50-letni lekarz z Zabrza miał wykorzystywać kobiety w swoim gabinecie, kiedy przychodziły do niego na prywatne wizyty. Do gwałtów miało dochodzić w ciągu dwóch ostatnich lat. Sprawą zajęła się policja, kiedy jedna z kobiet postanowiła zeznawać. Grozi mu 12 lat więzienia.
Cztery kobiety zostały tylko raz przesłuchane przez sąd w obecności psychologa, który potwierdził prawdziwość zeznań. Policja z Zabrza ma uzasadnione podejrzenia, że pokrzywdzonych kobiet może być więcej, dlatego prosi je o kontakt.

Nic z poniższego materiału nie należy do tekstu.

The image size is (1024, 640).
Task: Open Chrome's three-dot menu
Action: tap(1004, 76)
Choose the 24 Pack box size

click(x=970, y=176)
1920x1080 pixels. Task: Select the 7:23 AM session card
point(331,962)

Śledczy zabezpieczyli m.in. dokumentację medyczną i laptopy.
Lekarz nie przyznaje się do winy, ale sąd zakazał mu zbliżać się do pokrzywdzonych, ma też dozór policji i co najważniejsze do zakończenia śledztwa nie wolno mu wykonywać zawodu lekarza-ginekologa.
Na poczet przyszłych kar i zadośćuczynienia dla pokrzywdzonych zabezpieczono 2 samochody i gotówkę. Łączna wartość zabezpieczonego mienia wynosi 90 tys. zł. Lekarzowi grozi kara do 12 lat więzienia.